The defense is NOT required to put on any evidence. In other words, after the prosecution rests, we could simply immediately rest as well without putting on any witnesses or introducing any evidence whatsoever. Sound like a bad idea? It usually is…not because the prosecution has proved their case beyond a reasonable doubt, but because juries typically “expect” to hear from the defense.
After the defense rests its case, the prosecution gets one more bite at the apple by being allowed to offer evidence in rebuttal to the evidence we presented. They can call new witnesses or recall witnesses that have already testified and put them through another direct examination. Fortunately, we also get the opportunity to cross examine any witnesses presented during rebuttal.
While this is the last part of the case, it is what we prepare for first. From the moment we conduct our first free consultation with you, we are thinking about what our closing arguments are going to be. We pride ourselves on giving powerful and persuasive closing arguments. There’s only one problem with this…research indicates that almost all jurors make up their mind about a case BEFORE the closing arguments! Thus, the true value of a closing argument is to summarize the case in a manner that will provide additional ammunition for jurors that are on your side once they get back to the jury deliberation room.
Because the prosecution carries the burden of proof in a case, they are allowed to give both the FIRST closing statement and the LAST closing statement (called a rebuttal argument).
Once the closing arguments are wrapped up and the judge has read the law to the jury, they are excused to the deliberation room, where they will pick a foreperson and begin deliberations. Deliberations can last anywhere from minutes to days. Some attorneys try to predict the outcome based on how long deliberations take, but the truth is there is no real way of knowing what the verdict is until you hear it read.

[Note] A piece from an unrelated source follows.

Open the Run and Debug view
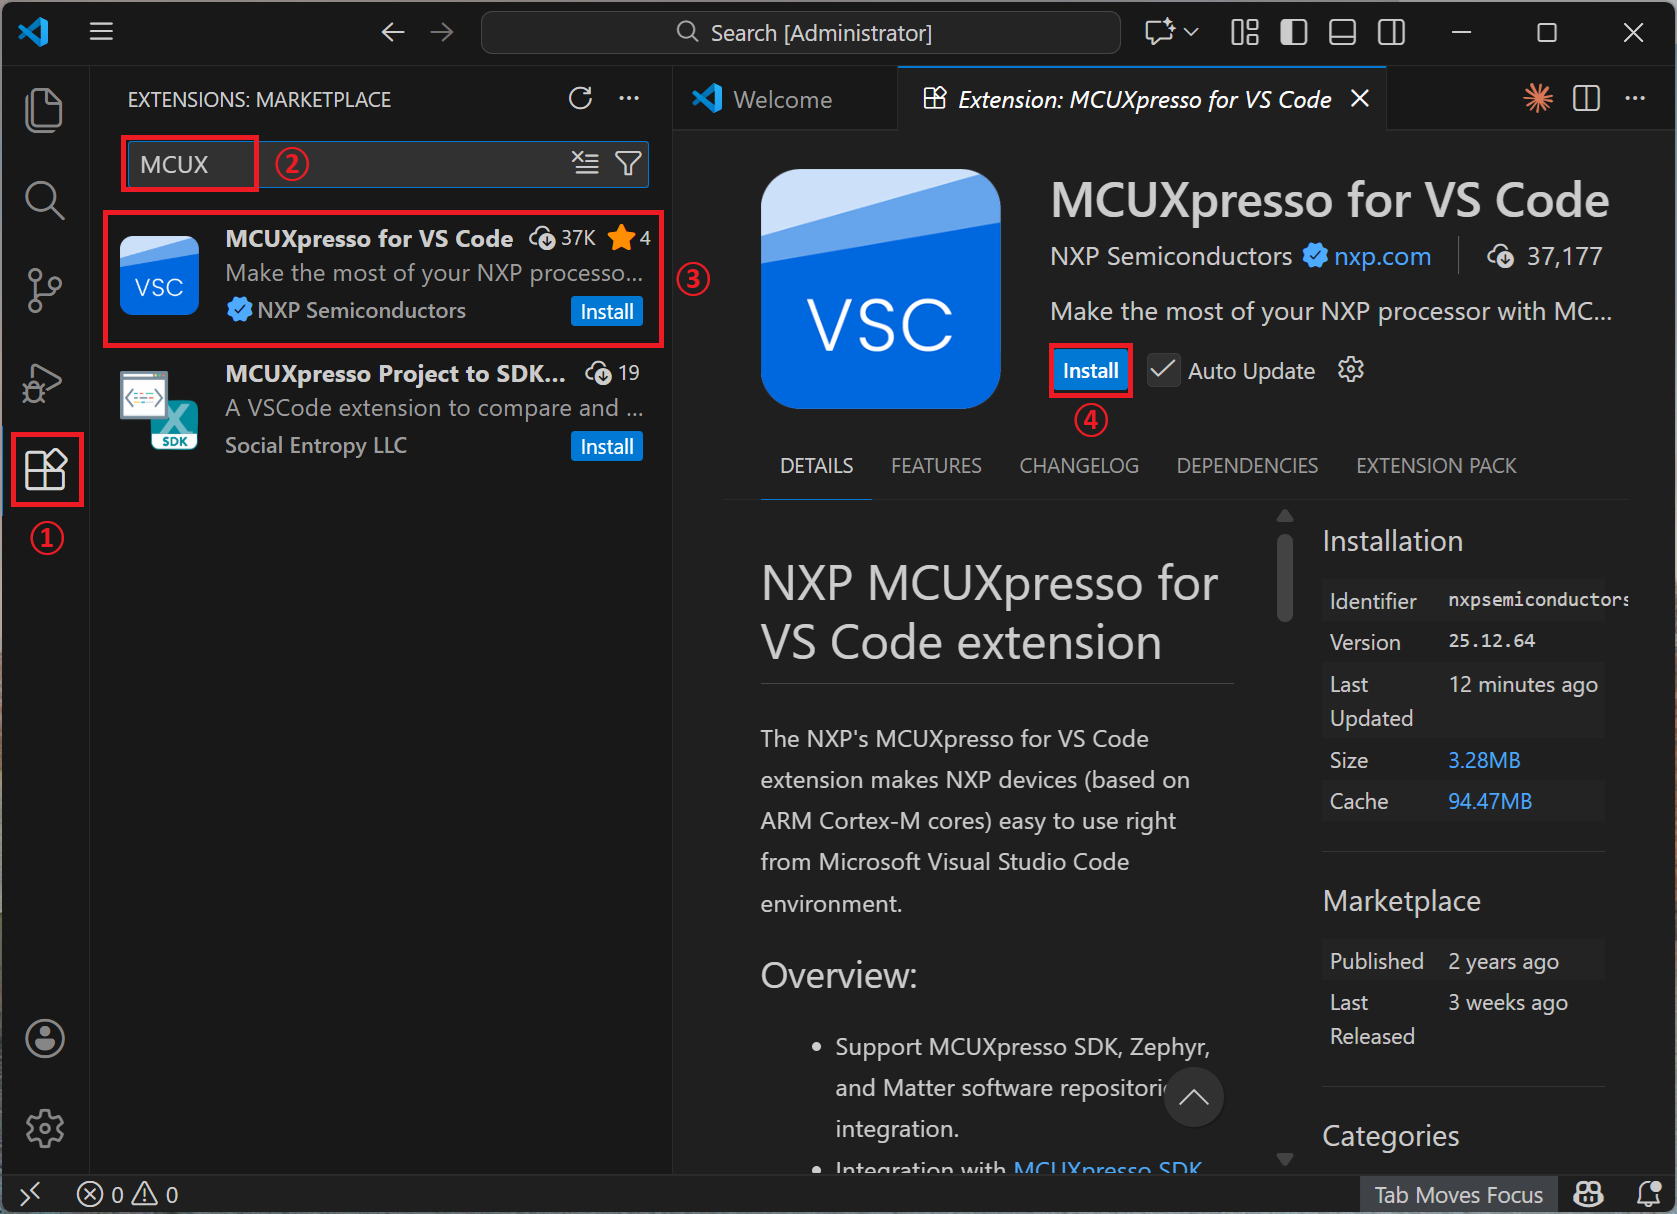 tap(44, 382)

This is the moment of truth. In Washington, if you are charged with a misdemeanor, you have to put your trust in 6 of your “peers” and if you are charged with a felony, 12 of your “peers.” They all must reach a unanimous verdict to acquit or convict. In other words, if one or more jurors disagrees with the rest of the jurors, then you have what is known as a “hung jury.” When this occurs, most judges will initially tell the jury to keep trying to reach a verdict. If it becomes clear that they will never reach a unanimous verdict, then a mistrial is declared. After a mistrial, the entire trial process starts over again. However, a second trial is not always the end result of a mistrial; for instance, the judge can throw out the case, the prosecutor could decide to dismiss it, or a more favorable plea could be worked out.
When the verdict is Not Guilty, then that’s the end of the story. You walk out of the courtroom a free person with no conviction on your record. And thanks to the Fifth Amendment, Double Jeopardy bars the state from ever prosecuting you again for the same charge.
On the other hand, if the verdict is Guilty, then the next step is a sentencing hearing. This hearing is incredibly important and must be carefully prepared for. If your attorney does what is necessary to prepare for sentencing, the end result could be a significantly more lenient sentence. The individual circumstances of your case determine what approach to take here, and this would be decided close to the time of the hearing.